健診後の事後指導とは異なり、特定保健指導の積極的支援は6カ月間継続する保健指導プログラムである。これまで経験していない仕組みだったので、今までになく難しい面があった。

  1年間を通して健診を行っている団体は、年度終了後にまとめて階層化し実施する場合もある。その場合、特定保健指導の終了が次年度以降という状況も多く、指導期間中に次年度の健診が実施されるケースも多くある。厚生労働省からは次の健診前に終了するよう指導があったが、簡単にいかない保険者の実情もある。その点をどのように調整し、マンパワーの問題も含めどう体制を整えていくか今後の課題となる。

  第4に保健指導の質の標準化の問題。特定保健指導を実施する保健師は、国が認定した保健指導実践者研修を受講することが推奨されている。しかし保健指導の質を保証するためにはその受講のみでは不十分である。そのため当協会では内部でOJTによる教育指導体制を整え、どの保健師が担当しても同質の指導ができるような体制をとった。

  また当協会は、産業医科大学の「保健指導の品質管理に関する研究」のモデル事業に参加し、品質管理委員会を立ち上げ、内部・外部監査を行い、質の向上に努めている。

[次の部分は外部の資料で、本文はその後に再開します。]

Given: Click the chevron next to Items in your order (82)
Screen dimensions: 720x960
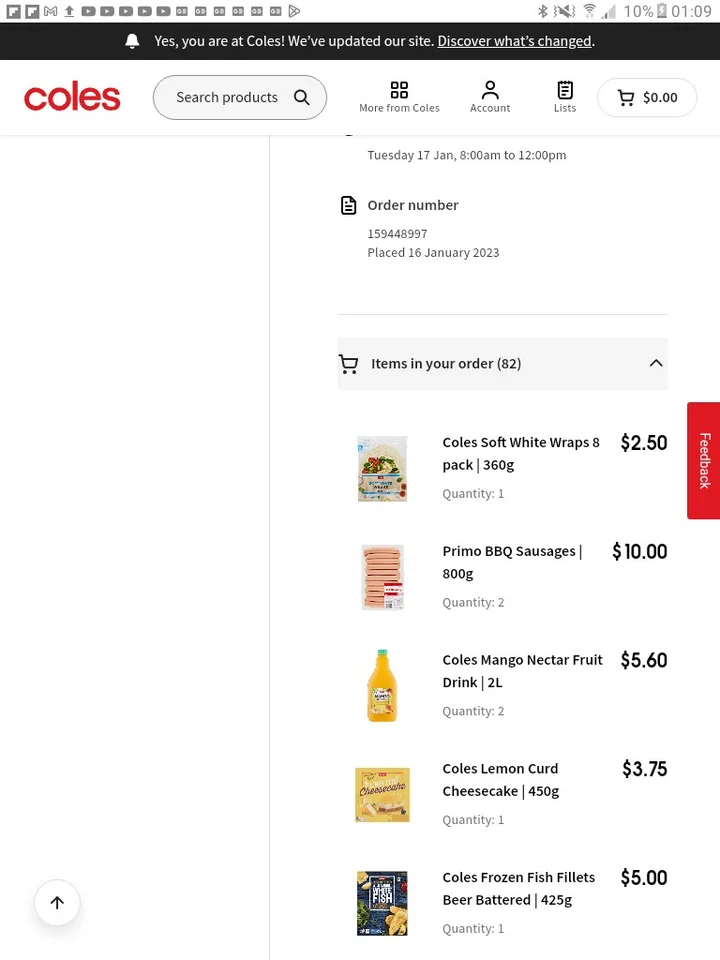Looking at the screenshot, I should pyautogui.click(x=656, y=363).
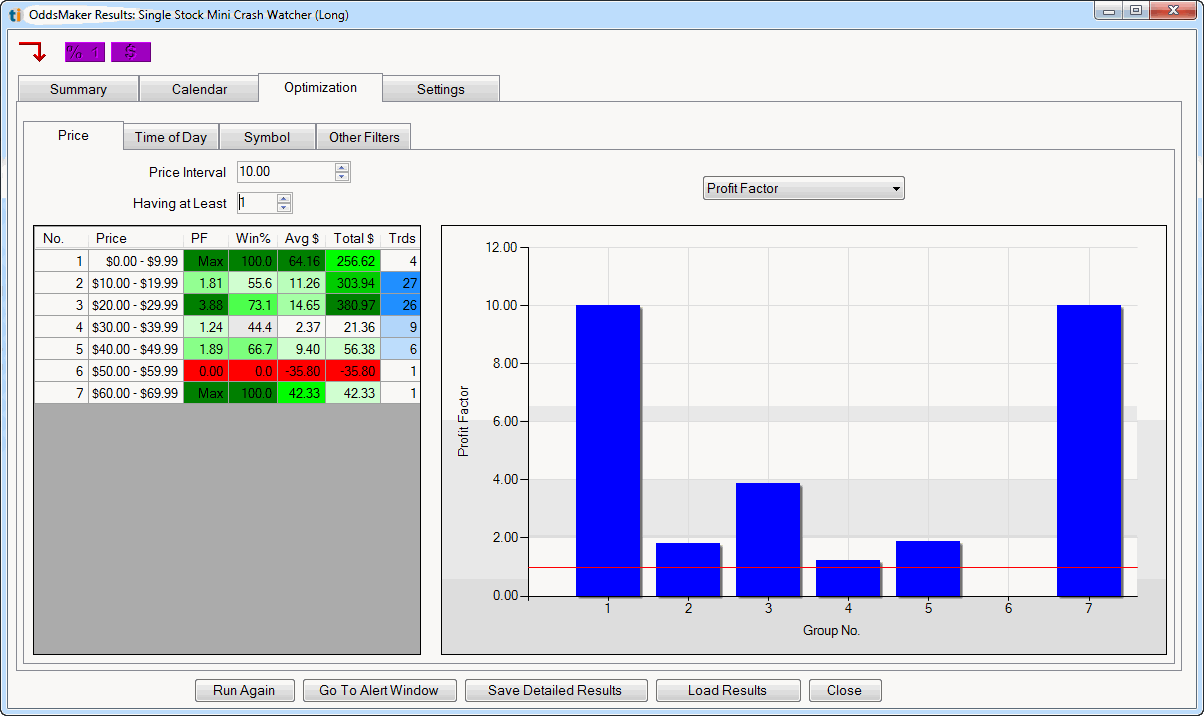The image size is (1204, 716).
Task: Click the purple dollar sign icon
Action: 130,52
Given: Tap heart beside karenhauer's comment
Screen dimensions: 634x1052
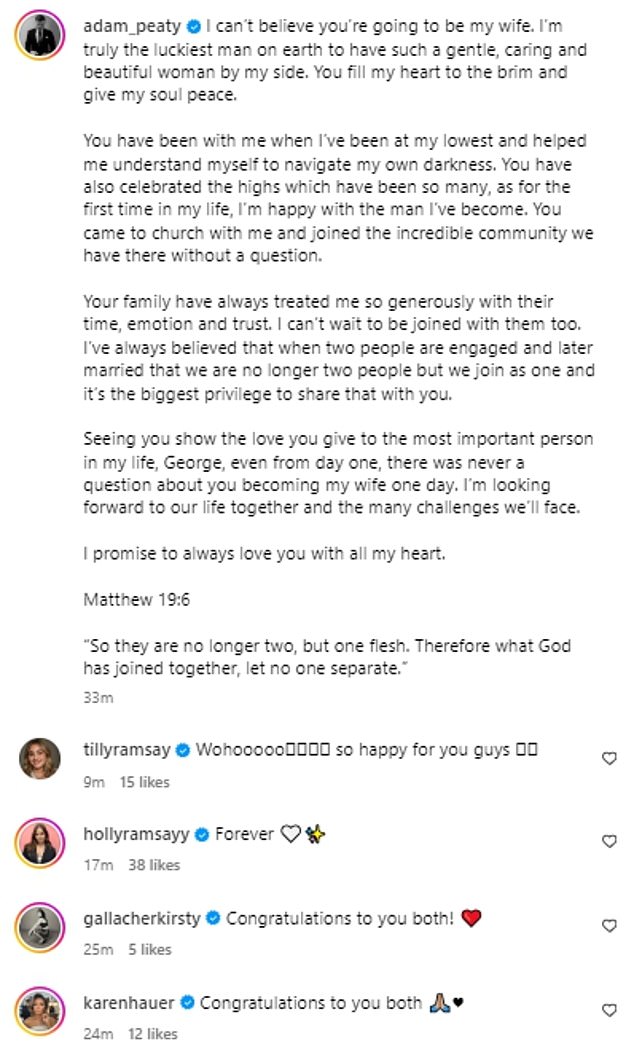Looking at the screenshot, I should (x=609, y=1010).
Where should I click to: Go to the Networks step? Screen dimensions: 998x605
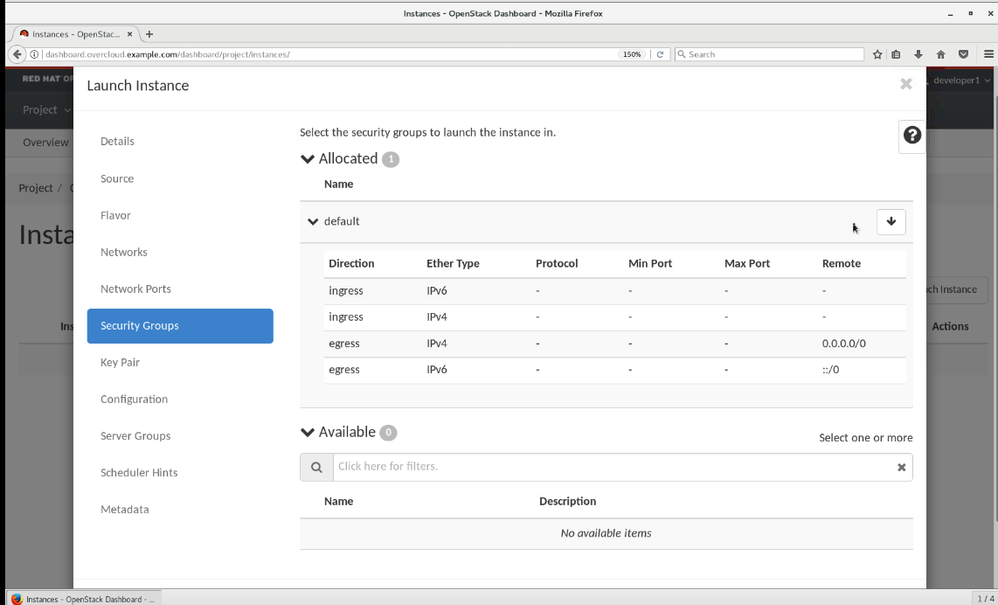(123, 252)
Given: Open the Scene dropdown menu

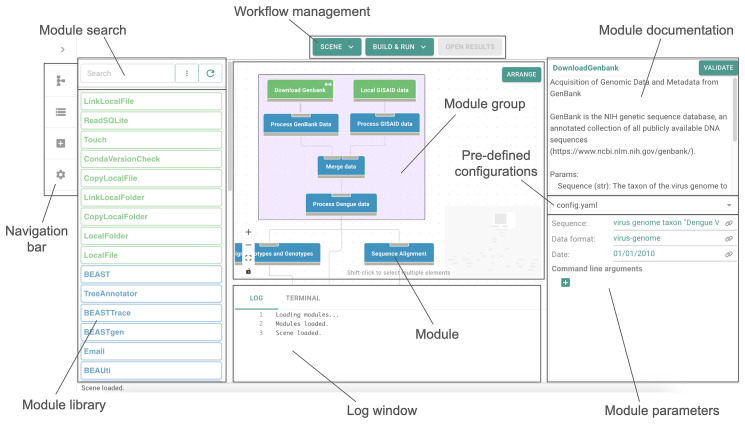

  第5に被扶養者への対応である。当協会の保健相談事業は、職域での事業場で働く従業員つまり被保険者を対象としてきた。しかし今後は、被扶養者への取り組みも期待されてくるだろう。そこで被扶養者の働きかけやその対応をどうしていくかが課題となる。

今後に向けて

 厚生労働省から発表された21年度の結果によると、特定健診受診率は40・5%、特定保健指導の対象者の割合は18・5%、そのうち終了者は13・0%と報告されている。今後、受診率や特定保健指導実施率を高くする工夫が課題となる。また「厚生労働省・保険者による検討会」で、再委託・初回面接者と評価者の取り扱い・安衛法上の保健指導との連携・HbA1cの見直し・脱落者、服薬開始者への取り扱いなど、さまざまな対応を検討する事となっている。当協会としては、その準備をしている状況である。

  現場における実施担当者として、この制度によって生活習慣病予防の保健指導が実施できたことを協力団体に感謝するとともに、今後も医療保険者・事業場との連携の中で、効果的な方法を模索し、地道に継続していきたい。